(Item-finding listing)
# # # # #

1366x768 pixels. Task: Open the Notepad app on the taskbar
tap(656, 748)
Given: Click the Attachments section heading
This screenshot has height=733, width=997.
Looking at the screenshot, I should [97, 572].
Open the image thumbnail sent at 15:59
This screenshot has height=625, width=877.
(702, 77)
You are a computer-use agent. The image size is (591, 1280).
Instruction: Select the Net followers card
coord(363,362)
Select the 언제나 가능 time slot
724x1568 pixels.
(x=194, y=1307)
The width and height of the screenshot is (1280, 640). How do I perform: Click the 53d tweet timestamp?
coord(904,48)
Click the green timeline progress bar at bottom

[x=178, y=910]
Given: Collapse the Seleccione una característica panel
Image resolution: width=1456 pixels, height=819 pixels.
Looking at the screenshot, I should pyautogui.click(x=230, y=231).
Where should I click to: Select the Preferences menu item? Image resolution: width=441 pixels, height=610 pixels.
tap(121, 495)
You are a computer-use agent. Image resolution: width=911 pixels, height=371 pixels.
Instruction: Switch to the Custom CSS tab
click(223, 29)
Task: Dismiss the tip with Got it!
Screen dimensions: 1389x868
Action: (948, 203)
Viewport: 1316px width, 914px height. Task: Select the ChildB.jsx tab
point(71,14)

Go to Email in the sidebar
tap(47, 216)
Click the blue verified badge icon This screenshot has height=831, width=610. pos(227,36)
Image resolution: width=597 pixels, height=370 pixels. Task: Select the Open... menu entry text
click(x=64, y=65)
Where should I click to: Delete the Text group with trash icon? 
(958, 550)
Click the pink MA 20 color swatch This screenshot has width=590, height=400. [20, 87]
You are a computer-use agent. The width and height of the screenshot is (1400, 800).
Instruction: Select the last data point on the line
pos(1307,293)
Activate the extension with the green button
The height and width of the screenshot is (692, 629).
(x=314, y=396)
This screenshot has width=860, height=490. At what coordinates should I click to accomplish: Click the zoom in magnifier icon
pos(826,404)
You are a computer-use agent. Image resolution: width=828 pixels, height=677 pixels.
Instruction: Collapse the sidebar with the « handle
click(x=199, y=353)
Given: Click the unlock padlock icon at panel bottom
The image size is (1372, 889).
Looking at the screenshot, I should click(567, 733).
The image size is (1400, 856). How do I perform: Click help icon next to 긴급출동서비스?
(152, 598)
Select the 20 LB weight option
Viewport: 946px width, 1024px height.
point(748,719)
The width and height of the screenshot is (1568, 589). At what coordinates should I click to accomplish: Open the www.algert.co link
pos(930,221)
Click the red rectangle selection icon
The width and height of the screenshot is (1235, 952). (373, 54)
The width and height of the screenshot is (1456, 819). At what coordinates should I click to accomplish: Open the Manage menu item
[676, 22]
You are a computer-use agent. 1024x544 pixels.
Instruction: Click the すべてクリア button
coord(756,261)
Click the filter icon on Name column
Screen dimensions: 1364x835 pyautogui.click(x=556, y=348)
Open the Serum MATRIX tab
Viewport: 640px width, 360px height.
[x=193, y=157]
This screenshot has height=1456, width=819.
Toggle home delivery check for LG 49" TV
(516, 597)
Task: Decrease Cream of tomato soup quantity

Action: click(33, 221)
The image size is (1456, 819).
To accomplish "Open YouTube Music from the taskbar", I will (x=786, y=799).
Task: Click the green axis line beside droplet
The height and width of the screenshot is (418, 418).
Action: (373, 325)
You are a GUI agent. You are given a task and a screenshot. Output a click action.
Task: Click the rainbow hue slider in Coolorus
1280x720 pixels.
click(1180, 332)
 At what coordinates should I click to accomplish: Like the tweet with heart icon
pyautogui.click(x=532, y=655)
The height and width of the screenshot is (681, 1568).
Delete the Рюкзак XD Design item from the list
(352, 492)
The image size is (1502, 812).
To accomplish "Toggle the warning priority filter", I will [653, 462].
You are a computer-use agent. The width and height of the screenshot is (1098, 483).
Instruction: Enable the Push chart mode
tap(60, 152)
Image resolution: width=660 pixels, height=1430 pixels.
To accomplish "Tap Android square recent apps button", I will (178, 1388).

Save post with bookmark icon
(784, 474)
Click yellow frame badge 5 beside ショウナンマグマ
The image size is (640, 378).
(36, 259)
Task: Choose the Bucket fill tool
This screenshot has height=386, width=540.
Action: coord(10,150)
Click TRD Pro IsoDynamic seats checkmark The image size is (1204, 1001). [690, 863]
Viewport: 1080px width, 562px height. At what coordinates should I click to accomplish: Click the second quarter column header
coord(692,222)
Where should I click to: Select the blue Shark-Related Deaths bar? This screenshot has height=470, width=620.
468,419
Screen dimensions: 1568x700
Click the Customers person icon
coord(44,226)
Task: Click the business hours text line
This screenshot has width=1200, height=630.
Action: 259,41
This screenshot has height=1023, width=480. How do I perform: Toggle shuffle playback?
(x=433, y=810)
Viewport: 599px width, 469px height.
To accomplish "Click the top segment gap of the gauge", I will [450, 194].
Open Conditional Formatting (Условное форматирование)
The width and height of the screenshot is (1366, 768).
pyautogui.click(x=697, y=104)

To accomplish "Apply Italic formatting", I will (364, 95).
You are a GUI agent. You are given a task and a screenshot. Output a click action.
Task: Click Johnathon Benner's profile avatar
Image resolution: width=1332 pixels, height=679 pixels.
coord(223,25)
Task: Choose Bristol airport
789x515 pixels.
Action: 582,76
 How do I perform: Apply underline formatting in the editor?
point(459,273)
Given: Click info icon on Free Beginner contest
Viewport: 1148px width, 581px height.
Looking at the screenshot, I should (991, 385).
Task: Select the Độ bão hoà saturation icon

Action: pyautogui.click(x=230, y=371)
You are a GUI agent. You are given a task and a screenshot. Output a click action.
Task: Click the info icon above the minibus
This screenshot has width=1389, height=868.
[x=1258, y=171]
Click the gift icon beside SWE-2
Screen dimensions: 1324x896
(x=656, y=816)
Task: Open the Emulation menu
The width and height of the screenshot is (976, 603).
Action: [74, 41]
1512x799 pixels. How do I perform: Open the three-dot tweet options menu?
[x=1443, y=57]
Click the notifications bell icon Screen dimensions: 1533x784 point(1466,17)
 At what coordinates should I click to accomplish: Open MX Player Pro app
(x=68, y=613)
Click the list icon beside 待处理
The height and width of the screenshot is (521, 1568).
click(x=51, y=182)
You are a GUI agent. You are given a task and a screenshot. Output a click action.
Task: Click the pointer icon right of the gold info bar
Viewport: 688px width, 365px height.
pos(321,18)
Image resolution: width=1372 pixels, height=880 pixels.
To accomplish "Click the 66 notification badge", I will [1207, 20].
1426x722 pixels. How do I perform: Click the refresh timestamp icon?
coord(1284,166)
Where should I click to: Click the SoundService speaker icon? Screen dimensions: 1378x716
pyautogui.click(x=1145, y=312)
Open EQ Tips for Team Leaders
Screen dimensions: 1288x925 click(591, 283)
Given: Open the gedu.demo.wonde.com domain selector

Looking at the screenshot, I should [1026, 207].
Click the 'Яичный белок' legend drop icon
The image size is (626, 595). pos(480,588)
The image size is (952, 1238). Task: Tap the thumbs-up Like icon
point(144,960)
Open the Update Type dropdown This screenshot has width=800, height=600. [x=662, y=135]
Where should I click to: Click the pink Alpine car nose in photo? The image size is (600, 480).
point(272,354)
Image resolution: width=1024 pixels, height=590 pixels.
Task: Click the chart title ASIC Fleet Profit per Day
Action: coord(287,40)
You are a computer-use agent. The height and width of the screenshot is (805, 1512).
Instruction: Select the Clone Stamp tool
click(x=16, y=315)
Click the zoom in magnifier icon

# # # # #

Goal: Please rewrite the whole listing with "Instruction" replaced by "Directive" wherever it appears, leaving everything else unchanged.

Exercise answer:
1366x768 pixels. Task: Open the Notepad app on the taskbar
tap(656, 748)
Given: Click the Attachments section heading
This screenshot has height=733, width=997.
Looking at the screenshot, I should [97, 572].
Open the image thumbnail sent at 15:59
This screenshot has height=625, width=877.
(702, 77)
You are a computer-use agent. The image size is (591, 1280).
Directive: Select the Net followers card
coord(363,362)
Select the 언제나 가능 time slot
724x1568 pixels.
(x=194, y=1307)
The width and height of the screenshot is (1280, 640). How do I perform: Click the 53d tweet timestamp?
coord(904,48)
Click the green timeline progress bar at bottom

[x=178, y=910]
Given: Collapse the Seleccione una característica panel
Image resolution: width=1456 pixels, height=819 pixels.
Looking at the screenshot, I should pyautogui.click(x=230, y=231).
Where should I click to: Select the Preferences menu item? Image resolution: width=441 pixels, height=610 pixels.
tap(121, 495)
You are a computer-use agent. Image resolution: width=911 pixels, height=371 pixels.
Directive: Switch to the Custom CSS tab
click(223, 29)
Task: Dismiss the tip with Got it!
Screen dimensions: 1389x868
Action: (948, 203)
Viewport: 1316px width, 914px height. Task: Select the ChildB.jsx tab
point(71,14)

Go to Email in the sidebar
tap(47, 216)
Click the blue verified badge icon This screenshot has height=831, width=610. pos(227,36)
Image resolution: width=597 pixels, height=370 pixels. Task: Select the Open... menu entry text
click(x=64, y=65)
Where should I click to: Delete the Text group with trash icon? 
(958, 550)
Click the pink MA 20 color swatch This screenshot has width=590, height=400. [20, 87]
You are a computer-use agent. The width and height of the screenshot is (1400, 800).
Directive: Select the last data point on the line
pos(1307,293)
Activate the extension with the green button
The height and width of the screenshot is (692, 629).
(x=314, y=396)
This screenshot has width=860, height=490. At what coordinates should I click to accomplish: Click the zoom in magnifier icon
pos(826,404)
You are a computer-use agent. Image resolution: width=828 pixels, height=677 pixels.
Directive: Collapse the sidebar with the « handle
click(x=199, y=353)
Given: Click the unlock padlock icon at panel bottom
The image size is (1372, 889).
Looking at the screenshot, I should click(567, 733).
The image size is (1400, 856). How do I perform: Click help icon next to 긴급출동서비스?
(152, 598)
Select the 20 LB weight option
Viewport: 946px width, 1024px height.
point(748,719)
The width and height of the screenshot is (1568, 589). At what coordinates should I click to accomplish: Open the www.algert.co link
pos(930,221)
Click the red rectangle selection icon
The width and height of the screenshot is (1235, 952). (373, 54)
The width and height of the screenshot is (1456, 819). At what coordinates should I click to accomplish: Open the Manage menu item
[676, 22]
You are a computer-use agent. 1024x544 pixels.
Directive: Click the すべてクリア button
coord(756,261)
Click the filter icon on Name column
Screen dimensions: 1364x835 pyautogui.click(x=556, y=348)
Open the Serum MATRIX tab
Viewport: 640px width, 360px height.
[x=193, y=157]
This screenshot has height=1456, width=819.
Toggle home delivery check for LG 49" TV
(516, 597)
Task: Decrease Cream of tomato soup quantity

Action: click(33, 221)
The image size is (1456, 819).
To accomplish "Open YouTube Music from the taskbar", I will (x=786, y=799).
Task: Click the green axis line beside droplet
The height and width of the screenshot is (418, 418).
Action: (373, 325)
You are a GUI agent. You are given a task and a screenshot. Output a click action.
Task: Click the rainbow hue slider in Coolorus
1280x720 pixels.
click(1180, 332)
 At what coordinates should I click to accomplish: Like the tweet with heart icon
pyautogui.click(x=532, y=655)
The height and width of the screenshot is (681, 1568).
Delete the Рюкзак XD Design item from the list
(352, 492)
The image size is (1502, 812).
To accomplish "Toggle the warning priority filter", I will [653, 462].
You are a computer-use agent. The width and height of the screenshot is (1098, 483).
Directive: Enable the Push chart mode
tap(60, 152)
Image resolution: width=660 pixels, height=1430 pixels.
To accomplish "Tap Android square recent apps button", I will (178, 1388).

Save post with bookmark icon
(784, 474)
Click yellow frame badge 5 beside ショウナンマグマ
The image size is (640, 378).
(36, 259)
Task: Choose the Bucket fill tool
This screenshot has height=386, width=540.
Action: coord(10,150)
Click TRD Pro IsoDynamic seats checkmark The image size is (1204, 1001). [690, 863]
Viewport: 1080px width, 562px height. At what coordinates should I click to accomplish: Click the second quarter column header
coord(692,222)
Where should I click to: Select the blue Shark-Related Deaths bar? This screenshot has height=470, width=620.
468,419
Screen dimensions: 1568x700
Click the Customers person icon
coord(44,226)
Task: Click the business hours text line
This screenshot has width=1200, height=630.
Action: 259,41
This screenshot has height=1023, width=480. How do I perform: Toggle shuffle playback?
(x=433, y=810)
Viewport: 599px width, 469px height.
To accomplish "Click the top segment gap of the gauge", I will [450, 194].
Open Conditional Formatting (Условное форматирование)
The width and height of the screenshot is (1366, 768).
pyautogui.click(x=697, y=104)

To accomplish "Apply Italic formatting", I will (364, 95).
You are a GUI agent. You are given a task and a screenshot. Output a click action.
Task: Click Johnathon Benner's profile avatar
Image resolution: width=1332 pixels, height=679 pixels.
coord(223,25)
Task: Choose Bristol airport
789x515 pixels.
Action: 582,76
 How do I perform: Apply underline formatting in the editor?
point(459,273)
Given: Click info icon on Free Beginner contest
Viewport: 1148px width, 581px height.
Looking at the screenshot, I should (991, 385).
Task: Select the Độ bão hoà saturation icon

Action: pyautogui.click(x=230, y=371)
You are a GUI agent. You are given a task and a screenshot. Output a click action.
Task: Click the info icon above the minibus
This screenshot has width=1389, height=868.
[x=1258, y=171]
Click the gift icon beside SWE-2
Screen dimensions: 1324x896
(x=656, y=816)
Task: Open the Emulation menu
The width and height of the screenshot is (976, 603).
Action: [74, 41]
1512x799 pixels. How do I perform: Open the three-dot tweet options menu?
[x=1443, y=57]
Click the notifications bell icon Screen dimensions: 1533x784 point(1466,17)
 At what coordinates should I click to accomplish: Open MX Player Pro app
(x=68, y=613)
Click the list icon beside 待处理
The height and width of the screenshot is (521, 1568).
click(x=51, y=182)
You are a GUI agent. You are given a task and a screenshot. Output a click action.
Task: Click the pointer icon right of the gold info bar
Viewport: 688px width, 365px height.
pos(321,18)
Image resolution: width=1372 pixels, height=880 pixels.
To accomplish "Click the 66 notification badge", I will [1207, 20].
1426x722 pixels. How do I perform: Click the refresh timestamp icon?
coord(1284,166)
Where should I click to: Click the SoundService speaker icon? Screen dimensions: 1378x716
pyautogui.click(x=1145, y=312)
Open EQ Tips for Team Leaders
Screen dimensions: 1288x925 click(591, 283)
Given: Open the gedu.demo.wonde.com domain selector

Looking at the screenshot, I should [1026, 207].
Click the 'Яичный белок' legend drop icon
The image size is (626, 595). pos(480,588)
The image size is (952, 1238). Task: Tap the thumbs-up Like icon
point(144,960)
Open the Update Type dropdown This screenshot has width=800, height=600. [x=662, y=135]
Where should I click to: Click the pink Alpine car nose in photo? The image size is (600, 480).
point(272,354)
Image resolution: width=1024 pixels, height=590 pixels.
Task: Click the chart title ASIC Fleet Profit per Day
Action: coord(287,40)
You are a computer-use agent. The height and width of the screenshot is (805, 1512).
Directive: Select the Clone Stamp tool
click(x=16, y=315)
Click the zoom in magnifier icon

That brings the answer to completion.